Каждое слово царской грамоты отзывалось живой радостью в сердце гетмана и пробуждало в нем уверенность в своей силе, а милостивое пожалование ему богатых маетков вызвало порыв необузданного восторга.

— Да хранит Господь его царскую милость! — воскликнул он, поднявшись бодро с постели. — И я, и дети, и внуки мои, и правнуки — верные и вечные рабы его пресветлого величества, и головы за него положим! Гей, меду сюда, старого да моцного, выпьем за здоровье моего благодетеля и нашего, Богом данного, батька.

Принесли немедленно объемистые золотые кубки, наполненные черной маслянистой влагой.
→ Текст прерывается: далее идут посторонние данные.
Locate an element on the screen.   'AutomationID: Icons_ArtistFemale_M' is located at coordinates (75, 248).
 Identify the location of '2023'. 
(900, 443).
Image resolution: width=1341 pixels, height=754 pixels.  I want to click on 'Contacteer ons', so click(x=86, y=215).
Гетман вручил один кубок своему почетному гостю, а другой высоко поднял и провозгласил тост за здравие и благоденствие царя. После здравицы гетман усадил своего дорогого гостя у кровати и сам сел уже свободно на ней, спустив ноги и позабыв о своих тяжких недугах. Принесены были жбаны с медом, с венгерским и сулеи с ратафией; стали наполняться и опорожняться кубки, а за кубками потекла веселее и непринужденнее беседа. С каждым новым кубком гетман становился бодрее, смелее и несдержаннее в речах. Он даже стал упрекать Танеева и Малороссийский приказ в том, что они держат руку поляков, во имя этого позорного Андрусовского договора, который ляхи давно уже потоптали ногами.
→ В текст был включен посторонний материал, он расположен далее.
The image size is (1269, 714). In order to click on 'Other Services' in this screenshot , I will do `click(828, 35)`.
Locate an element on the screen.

— Мы щирым сердцем отдались, — говорил уже с некоторой запальчивостью Многогрешный, — под высокую руку Белого православного царя, чтоб защитил он своих кровных единоверцев от латинства, а православный царь возьми да и отдай лучшую половину православных в неволю ляхам, на поругание веры… и вот они теперь и Киев сплюндруют, и русские святыни превратят в капища… А пресветлый царь еще мне пишет, чтоб не задирался с ляхами, не нарушал бы Андрусовского договора! Ха, ха!.. Ляхи над вами смеются, ни во что вас не ставят, а я не задирайся! Да пусть твоя милость прочтет, какие они, эти верные вам ляхи, пишут пакости и в своих книгах, — так плюнешь, пане, а то и книгой ударишь о землю… Титула царского не признают.

— Это ты правильно, умаляют, весьма умаляют, — согласился Танеев, — и многие слова выкидывают, и самые слова укорачивают… а это хула великая и обида смертная…
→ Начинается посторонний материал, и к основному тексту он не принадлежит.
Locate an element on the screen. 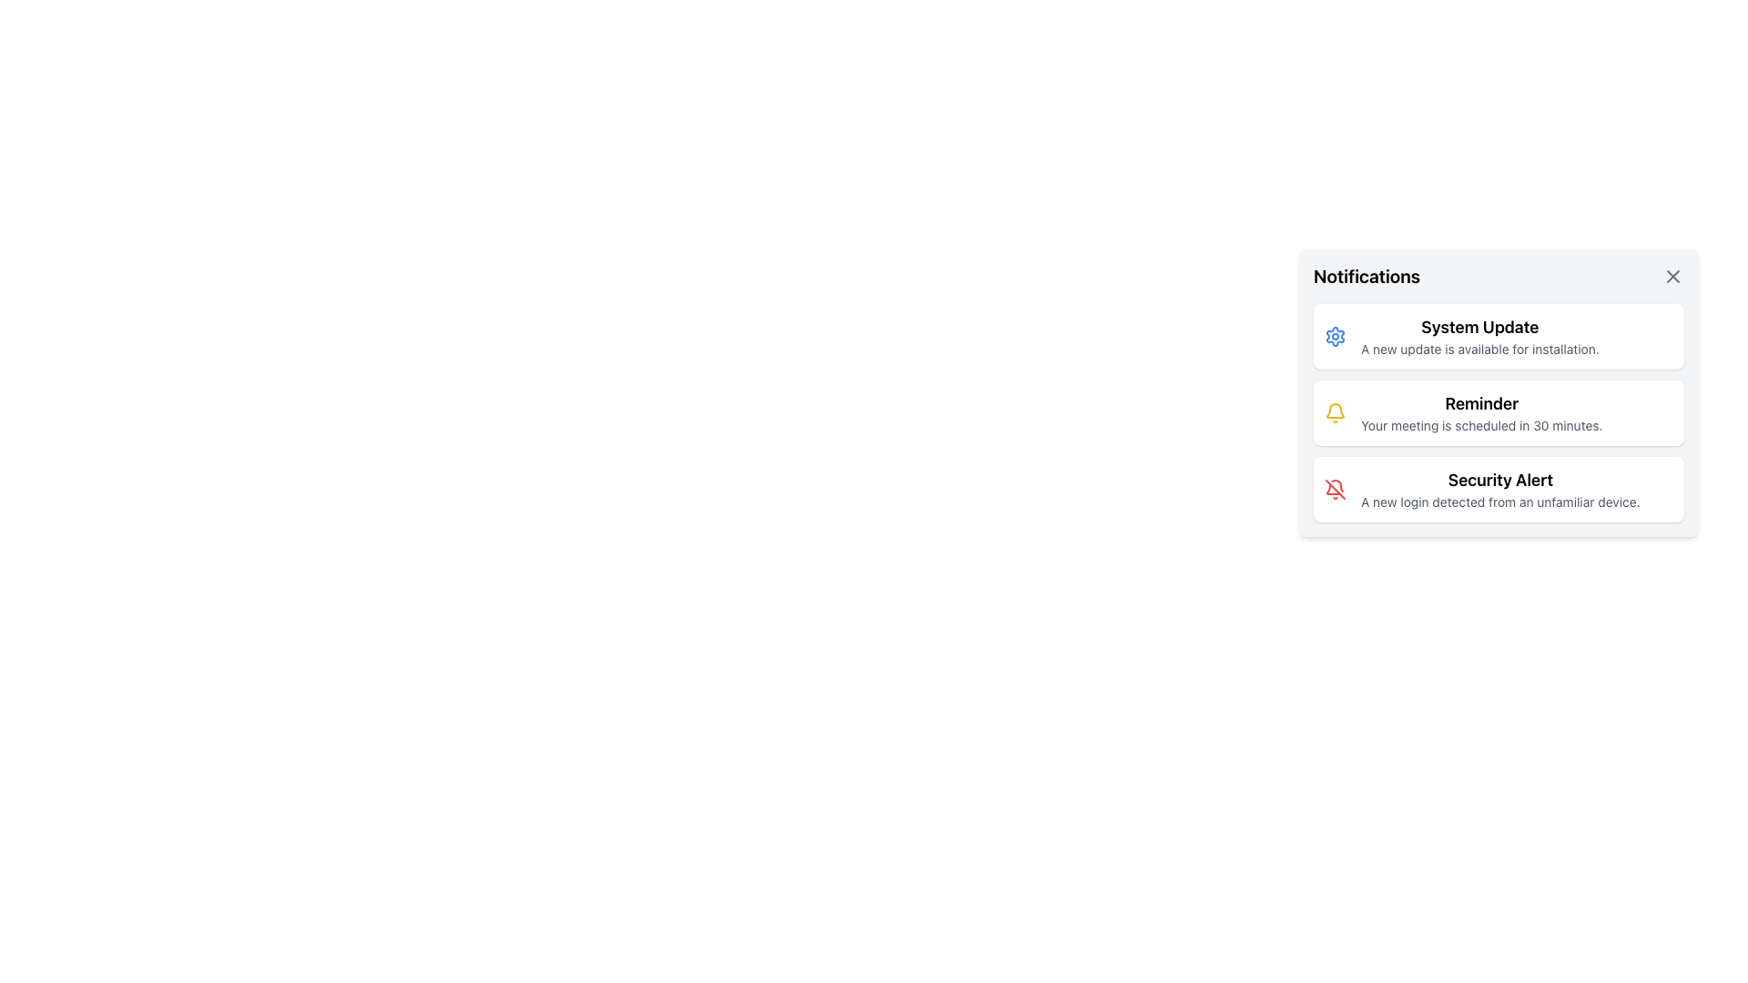 The height and width of the screenshot is (983, 1748). the second notification item labeled 'Reminder' which indicates 'Your meeting is scheduled in 30 minutes.' is located at coordinates (1498, 413).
А ты, Демьян Иванович, снабди-ка меня этими книжицами: я их и представлю царю–осударю на светлыя очи…

— Горазд! Я их дам тебе ворох, а ты, вельможный пане, порадь там, чтобы помыслили они обычно о нас, да и о себе купно. За милости царские мы паки благодарны, а правду таки скажу в глаза: как с ляхами не разорвете союза и наших братьев, правобереженцев, не освободите от лядской неволи, то быть худу. Дорошенко вон подбивают ляхи, соблазняют разными льготами, чтоб к ним пристал, того ради, чтобы разом ударить на Москву, а он того не хочет: он все ко мне присылает послов, чтоб присоединиться к вашему государю… А коли вы нас будете отпихивать и лякать Андрусовским договором, то мы все-таки соединимся… хоть и под турецким санджаком… Побей меня сила Божья, коли так не зробим. Войска у нас самих наберется тысяч двести, да Турция пришлет тысяч с сотню, — и пойдем воевать ляхов и тех, кто их руку держит…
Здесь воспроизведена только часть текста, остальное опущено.